Datum uitspraak: 21 maart 2007

AFDELING
BESTUURSRECHTSPRAAK

Uitspraak op het hoger beroep van:

het college van burgemeester en wethouders van Pijnacker-Nootdorp,
appellant,

tegen de uitspraak in zaak no. 05/5627 van de rechtbank 's-Gravenhage van 11 juli 2006 in het geding tussen:

[wederpartij], wonend te [woonplaats]

en

appellant.

1. Procesverloop

Bij besluit van 31 december 2004 heeft appellant (hierna: het college) het verzoek van [wederpartij] om volledige openbaarmaking van een aan [wederpartij] gerichte conceptbrief van 13 (lees: 12) augustus 2003 (hierna: de conceptbrief) afgewezen.

Bij besluit van 28 juni 2005 heeft het college het daartegen door [wederpartij] gemaakte bezwaar ongegrond verklaard.

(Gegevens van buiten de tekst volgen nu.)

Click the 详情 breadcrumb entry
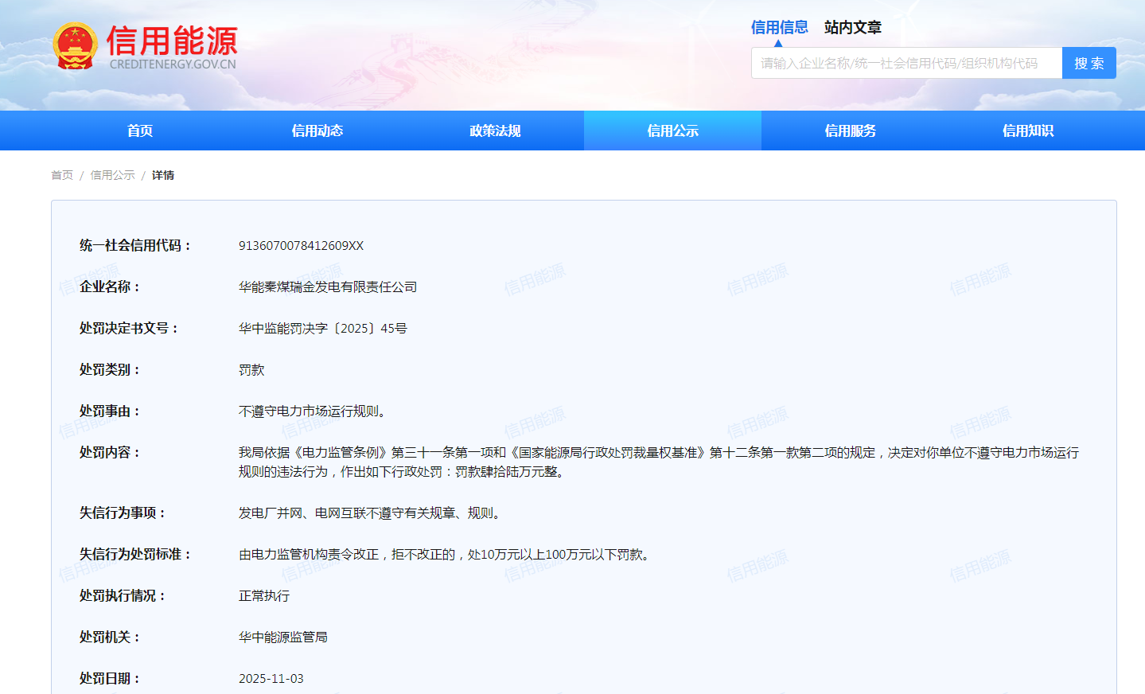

Bij uitspraak van 11 juli 2006, verzonden op 18 juli 2006, heeft de rechtbank 's-Gravenhage (hierna: de rechtbank) het daartegen door [wederpartij] ingestelde beroep gegrond verklaard, het bestreden besluit vernietigd, het besluit van het college van 3 januari 2005 (lees: 31 december 2004) herroepen en bepaald dat het college opnieuw dient te beslissen op het verzoek van [wederpartij]. Deze uitspraak is aangehecht.

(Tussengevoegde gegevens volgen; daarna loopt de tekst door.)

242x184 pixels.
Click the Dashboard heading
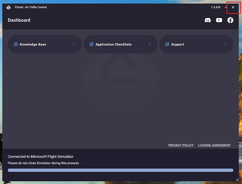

Tegen deze uitspraak heeft het college bij brief, bij de Raad van State ingekomen op 28 augustus 2006, hoger beroep ingesteld. De gronden zijn aangevuld bij brief, bij de raad ingekomen op 11 september 2006. Deze brieven zijn aangehecht.

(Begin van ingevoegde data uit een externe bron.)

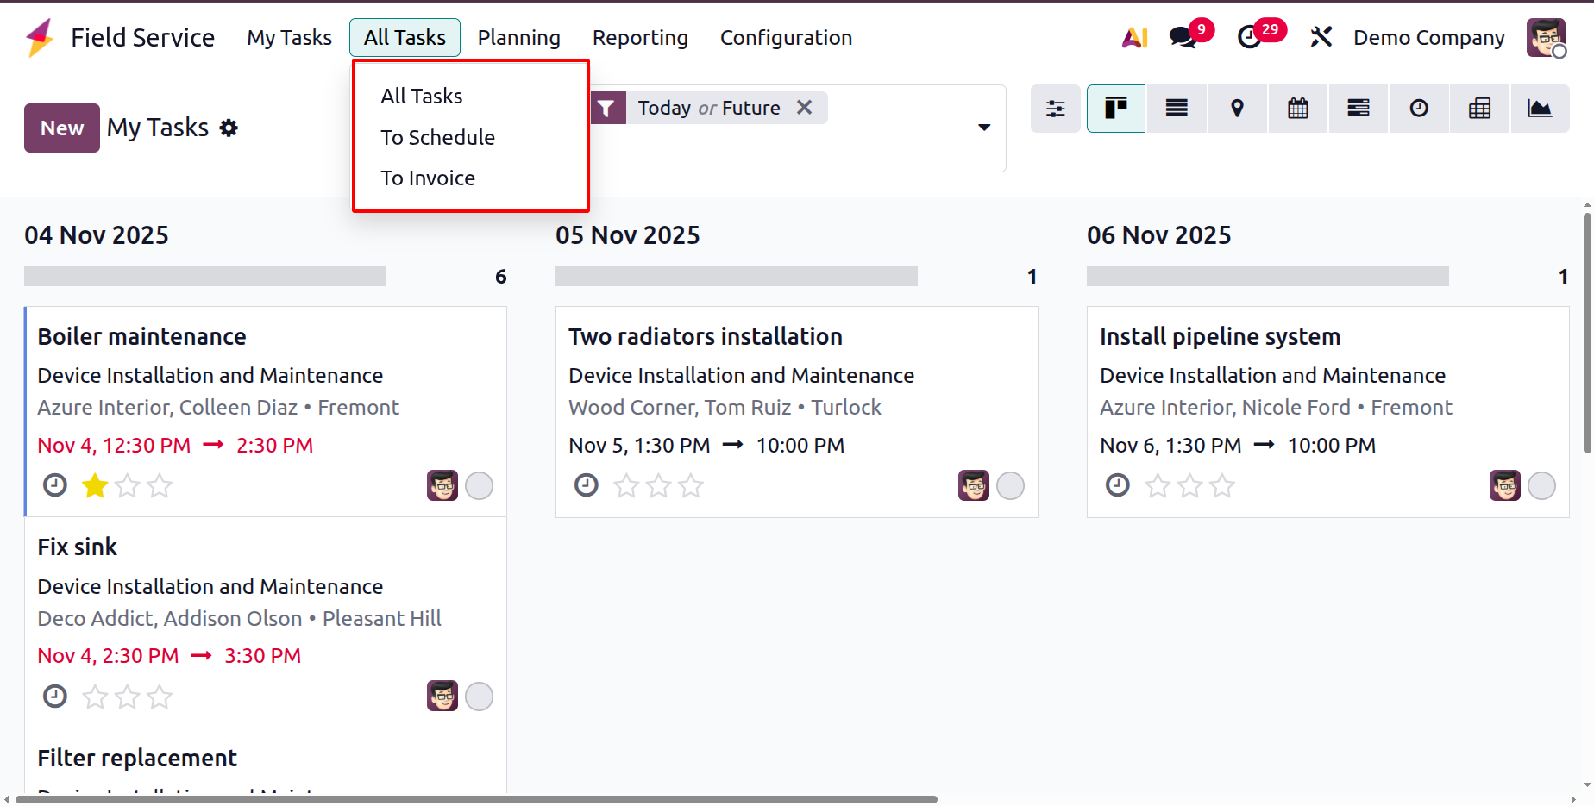Screen dimensions: 1594x806
Task: Set state circle on Two radiators installation
Action: pos(1010,486)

Bij brief van 29 september 2006 heeft [wederpartij] de Afdeling toestemming verleend als bedoeld in artikel 8:29, vijfde lid, van de Algemene wet bestuursrecht (hierna: de Awb) om kennis te nemen van de niet openbaar gemaakte stukken.

Bij brief van 25 oktober 2006 heeft [wederpartij] van antwoord gediend.

De Afdeling heeft de zaak ter zitting behandeld op 6 februari 2007, waar het college, vertegenwoordigd door mr. D.M.C. Schuurmans, advocaat te Voorburg, en [wederpartij] in persoon, bijgestaan door mr. A.A. de Groot, advocaat te Delft, zijn verschenen.

2. Overwegingen

2.1. Ingevolge artikel 1, aanhef en onder c, van de Wet openbaarheid van bestuur (hierna: de Wob) wordt in die wet en de daarop berustende bepalingen onder intern beraad verstaan: het beraad over een bestuurlijke aangelegenheid binnen een bestuursorgaan, dan wel binnen een kring van bestuursorganen in het kader van de gezamenlijke verantwoordelijkheid voor een bestuurlijke aangelegenheid.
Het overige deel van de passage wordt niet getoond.